━━━━━ Source excerpt

Fig. 1 presents the XRD patterns of the NiO/Ce_xNi_1–xO_2−δ catalysts prepared by the solution combustion method. It can be seen in Fig. 1 that the diffraction peaks confirm the fluorite structure of CeO_2.^16–18,24 The absence of NiO diffraction lines for 5 to 15% CeNi catalysts indicates the isomorphic substitution and/or dispersion of NiO on the surface of ceria, whereas with increasing NiO content to 20, 30 wt% the presence of bulk NiO is seen from the characteristic peaks of NiO at 35.6 and 38.8° ascribed to bulk NiO.¹⁸

Fig. 1 Powder XRD patterns showing the various wt% of Ni loaded ceria support and compared with bare CeO₂.

The Ni addition to the CeO₂ structure decreased the lattice parameter, because Ni²⁺ (72 Å) has a smaller ion radius than Ce⁴⁺ (92 Å) and introduces additional lattice perturbation and structural stress and causes extrinsic defects both near grain boundaries and on the plane surface.²⁴ From the lattice parameter of the mixed oxides one can determine the magnitude of the modification of the CeO₂ structure by Ni²⁺ and the results are summarized in Table 1. As seen in Table 1 the cell parameter decreases with increasing NiO content up to 15 wt%, and at higher loadings, formation of bulk oxide may take place as indicated by the appearance of characteristic peaks of NiO in XRD (Fig. 1).

━━━━━━━━━━

* Task to complete *
From the XRD excerpt on nickel-loaded ceria, list every effect it attributes to adding Ni to the CeO₂ structure.

━━━━━ Data

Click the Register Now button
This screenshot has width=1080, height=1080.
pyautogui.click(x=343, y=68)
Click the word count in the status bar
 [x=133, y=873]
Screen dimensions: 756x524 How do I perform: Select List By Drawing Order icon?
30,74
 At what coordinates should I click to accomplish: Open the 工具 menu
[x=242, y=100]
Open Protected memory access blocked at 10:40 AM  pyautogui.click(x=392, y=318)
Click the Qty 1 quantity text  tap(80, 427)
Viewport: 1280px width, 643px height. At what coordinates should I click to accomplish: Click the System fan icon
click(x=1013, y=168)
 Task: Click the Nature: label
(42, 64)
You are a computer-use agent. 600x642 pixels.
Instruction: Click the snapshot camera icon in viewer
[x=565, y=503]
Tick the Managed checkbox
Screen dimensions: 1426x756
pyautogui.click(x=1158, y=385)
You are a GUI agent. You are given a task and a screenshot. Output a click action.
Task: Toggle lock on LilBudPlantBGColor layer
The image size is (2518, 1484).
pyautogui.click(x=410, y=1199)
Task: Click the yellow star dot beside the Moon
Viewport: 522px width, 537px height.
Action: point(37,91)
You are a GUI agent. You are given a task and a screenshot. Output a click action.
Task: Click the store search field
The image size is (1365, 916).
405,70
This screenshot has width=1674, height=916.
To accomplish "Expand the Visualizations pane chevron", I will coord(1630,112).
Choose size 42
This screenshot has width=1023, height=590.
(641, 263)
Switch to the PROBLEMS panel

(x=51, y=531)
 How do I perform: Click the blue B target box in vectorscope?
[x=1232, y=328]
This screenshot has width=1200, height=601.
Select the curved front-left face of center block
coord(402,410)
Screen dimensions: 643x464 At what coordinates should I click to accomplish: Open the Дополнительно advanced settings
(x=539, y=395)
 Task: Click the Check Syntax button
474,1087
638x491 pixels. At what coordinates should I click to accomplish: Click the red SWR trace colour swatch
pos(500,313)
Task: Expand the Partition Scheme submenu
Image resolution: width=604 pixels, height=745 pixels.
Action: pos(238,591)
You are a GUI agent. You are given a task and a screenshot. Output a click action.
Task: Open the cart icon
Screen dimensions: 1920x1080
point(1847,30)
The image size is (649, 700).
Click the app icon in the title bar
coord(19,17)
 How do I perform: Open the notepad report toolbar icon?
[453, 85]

━━━━━━━━━━

* Complete output *
- Decreased the lattice parameter
- Introduces additional lattice perturbation
- Introduces structural stress
- Causes extrinsic defects near grain boundaries and on the plane surface